The rebuilding process involves personal and community initiative as well as government and private agencies to restore that which was broken.

"To my mind there is no mystery to how it's done," says Connie Watson, a counselor for the city-funded People Who Care Youth Center in South-Central L.A. "It takes dedicated people with funding support and clear objectives."

According to a black businessman in L.A., "Lack of even the most basic education has doomed a generation of young men in the inner cities. Now, we must turn full attention to improving schools and family cohesion if we want to save our nation. It is not a black or minority problem, or a city problem. It is an American problem of great gravity."

State-encouraged enterprise zones in the inner cities of 37 states are already bolstering the efforts of small businesses. Tax benefits, low-interest loans and grants from the states are the features of the zone programs. In the months ahead, Congress may approve a federal version of enterprise zones. California has funded enterprise zones since 1986. South Central has two zones with several thousand businesses.

In New Jersey, the state Department of Commerce and Economic Development reports that more than 20,000 jobs have been created since 1985 because of enterprise zones. In Newark alone, more than $800 million in investment has led to a business and cultural renaissance and an estimated 3,000 new jobs.

Staggering social problems still take their toll in American cities every day; drug selling and addiction, gang warfare, teenage pregnancies, domestic violence, and crime.

There is little disagreement, particularly in L.A., that whatever programs are launched to address the critical issues, the effects must be to empower people to make their own decisions.

"We need some kind of forum where the people can see themselves with professional people they can trust from their own community, not through the eyes of people outside the communities," says Zaafir Saiful Lah Saafir, who owns a small grocery store here.

In the aftermath of the riots of 1965, there was minimum public discussion about the need for new programs at the community level. Now business organizations, educators, and community leaders are vocal and visible, particularly when it comes to children.

At the Greenmeadows Recreation Park, not far from the Harbor Freeway in central L.A., Georgia Joseph, a recreation assistant in charge of a small day-care center, says, "The children here need so much love and encouragement. They see terrible things at such a young age. Many have so little hope in their eyes. These are kids four and five years old who might have seen a relative shot or their mother taken away by the police." There were more than 700 gang-related homicides in L.A. last year.

"Everybody went to sleep after the 1965 riots," says Maxine Ranson Von Phul, chairwoman of the Black Business Association of Los Angeles, "and now we have to have a concerted and coordinated effort by the public and private sector. All the organizations of color have to see how we can do business with each other. It's all about economics; that's the bottom line, economics."

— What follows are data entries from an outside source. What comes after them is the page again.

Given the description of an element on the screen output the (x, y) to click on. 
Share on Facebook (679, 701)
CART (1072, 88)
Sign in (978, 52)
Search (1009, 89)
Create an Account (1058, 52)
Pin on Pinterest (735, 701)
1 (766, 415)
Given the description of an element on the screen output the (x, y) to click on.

Peter Ueberroth, chairman of the Rebuild L.A. task force created by Mayor Tom Bradley and Gov. Pete Wilson, agrees that long-term economic opportunities are the key. On a recent radio program, he said the rebuilding effort could serve as a prototype for other inner cities.

"This is an incredible opportunity to do something very right," he said. "We need to be doing something effective in July, August, September, and in 1993. It cannot stop. We've got to do it right."